È interessante osservare quel che sta succedendo dopo le elezioni in Assia e Bassa Sassonia: i democristiani scendono, e ai fianchi della socialdemocrazia si va formando una sinistra radicale che cresce a Est ma anche nei Länder occidentali. I socialdemocratici sono al bivio, e per evitare una grande coalizione devono decidere con chi allearsi (Verdi e Liberali, oppure nuova sinistra). Non si sa cosa accadrà, ma assai significativi sono i ragionamenti che vengono fatti da politici e commentatori. L’alleanza con la sinistra radicale è giudicata alla luce della storia, dunque dell’illiberale Germania comunista. Ma anche l’alleanza dei socialdemocratici con i Liberali crea imbarazzo, urta tabù. I Liberali hanno il diritto di cambiare alleanze, dopo aver promesso agli elettori di non farlo? Questo diritto non ce l’hanno, scrive la Frankfurter Allgemeine, perché «ancora grava su di essi l’etichetta di partito-voltagabbana (Umfallerpartei) attribuito loro nel 1961», quando il partito infranse la promessa di non governare mai più con Adenauer e si decise ad appoggiarlo, avendo ottenuto la garanzia di poterlo sostituire ai comandi dopo un certo tempo. A distanza di ben 47 anni, quel peccato di slealtà elettorale pesa ancora!

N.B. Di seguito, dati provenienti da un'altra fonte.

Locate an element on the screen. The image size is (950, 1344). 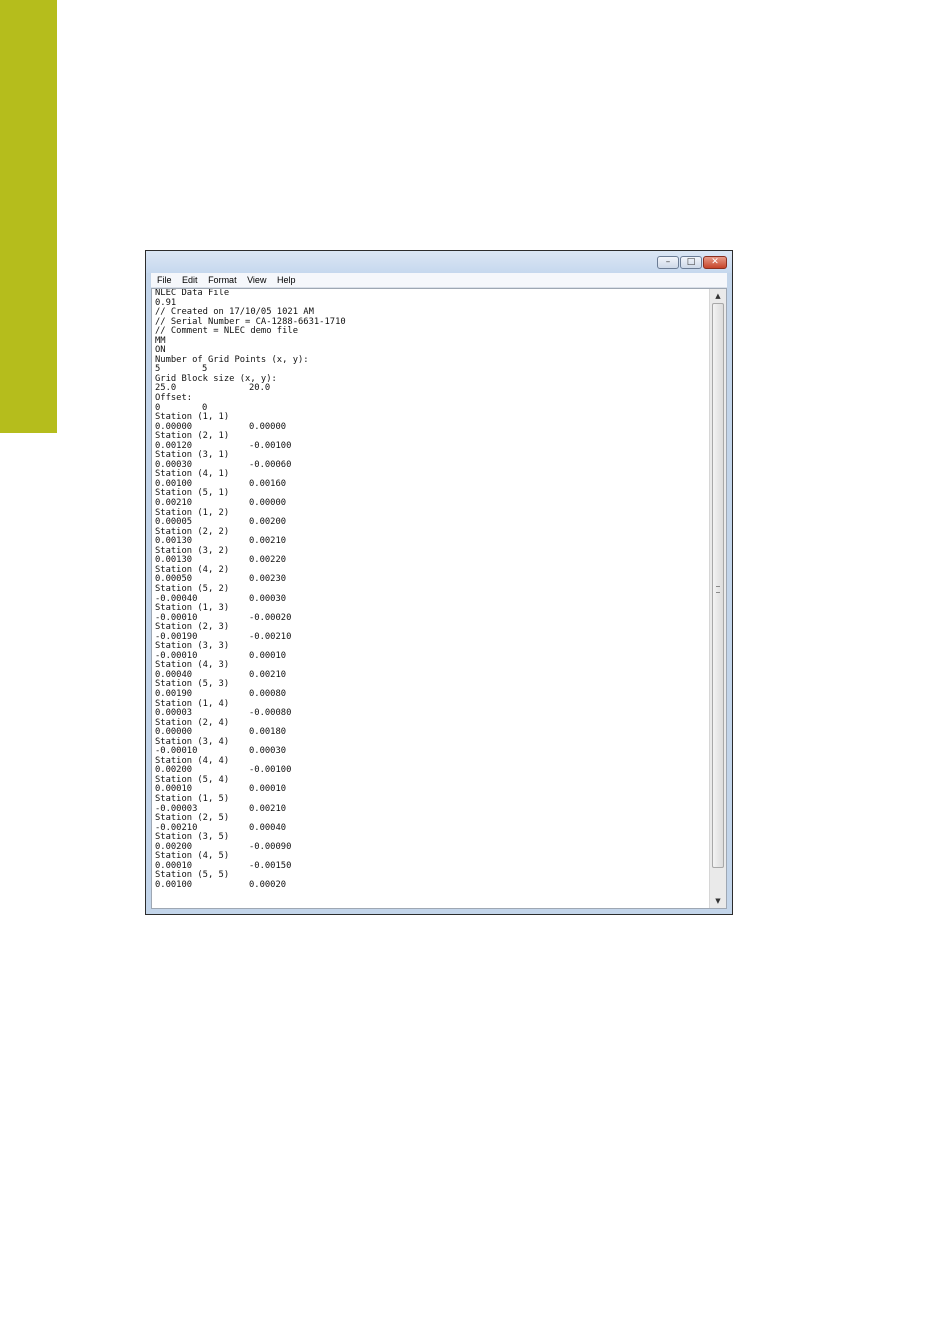
station-x-value: 0.00100 is located at coordinates (174, 884).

Zapatero, infine. Da quando è al potere, il Premier è impegnato in una lotta dura con la Chiesa, anche se più prudente di quel che viene raccontato. Anche qui la memoria conta, è un ingrediente del futuro che il Paese approva dopo il patto dell’oblio voluto da González: una memoria assente nella Chiesa, incapace di analizzare le sue responsabilità ai tempi di Franco, e su cui si fonda la popolarità di cui godono le misure laiche del Premier. Luigi La Spina nella sua inchiesta su La Stampa ha descritto bene la forza del leader spagnolo. Può anche darsi che Zapatero perda le elezioni, il 9 marzo. Ma la laicità non sarà abbandonata, e anche se la destra s’aggrappa alla Conferenza episcopale spagnola, priva com’è di idee e alle prese con una rivoluzione conservatrice americana fallita, «nessuno si sogna di cancellare tutte quelle riforme introdotte da colui che, in Italia, viene dipinto come un pericoloso mangiapreti» (La Stampa, 1 febbraio).

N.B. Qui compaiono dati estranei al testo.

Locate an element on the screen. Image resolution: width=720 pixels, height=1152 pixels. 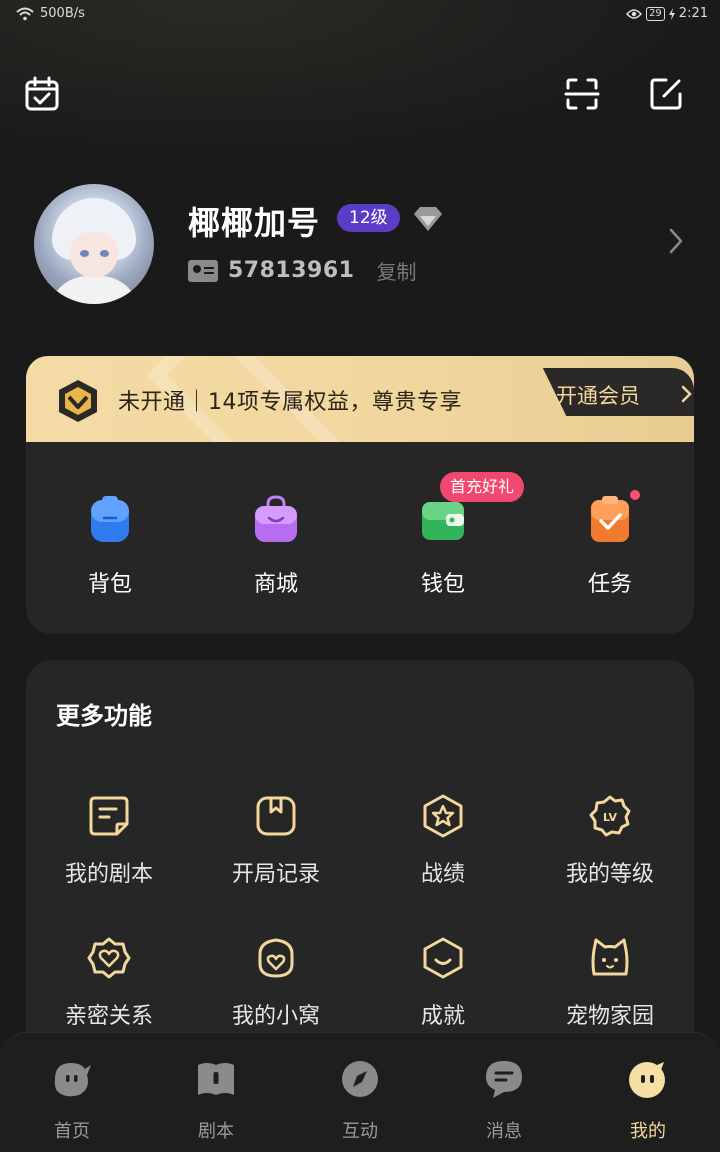
star-badge-icon is located at coordinates (443, 816).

Questi esempi mostrano una realtà diversa da quella usualmente descritta. Non è vero in primo luogo che in Italia c’è un’overdose di commemorazioni: come ha scritto Arrigo Levi, ieri su questo giornale, la memoria è semmai troppo corta, e un futuro diverso è difficile perché abbiamo insufficiente ricordo del passato. La memoria è da noi un rito formale non perché sovrabbondi, ma perché è cagionevole, svogliata, e appunto incuriosa. Non sono solo fascismo e nazismo a insegnare poco. Non insegnano neppure le esperienze di Tangentopoli, i danni causati dall’abitudine così inestirpabile all’illegalità, all’impunità, ai particolarismi, alla violazione della Costituzione.

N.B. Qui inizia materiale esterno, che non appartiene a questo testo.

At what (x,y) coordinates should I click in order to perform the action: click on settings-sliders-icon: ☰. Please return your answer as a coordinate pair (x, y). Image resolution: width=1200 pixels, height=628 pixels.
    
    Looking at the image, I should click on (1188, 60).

L’Italia «è un Paese senza memoria e verità», diceva Sciascia, e probabilmente è per cominciare a coniugare queste due virtù che una persona come Gherardo Colombo ha deciso nel febbraio 2007 di dimettersi da magistrato e di insegnare ai giovani la cultura della legalità che tanto ci manca. In Italia le colpe antiche e recenti non sono riconosciute come colpe, non c’è stata catarsi d’alcun tipo, e non stupisce dunque che non esista – come afferma Jacques Attali su La Repubblica – il ricambio di generazioni avvenuto altrove. Da errori e colpe si può uscire con l’uomo forte o con istituzioni e regole possenti, capaci di durare più degli uomini e di assorbire cambi di generazione anche bruschi. Imboccare questa seconda via non trasforma certo la natura delle persone ma – Monnet ha ragione – trasforma alla lunga i comportamenti e gradualmente ci darà non uomini forti, ma uomini nuovi.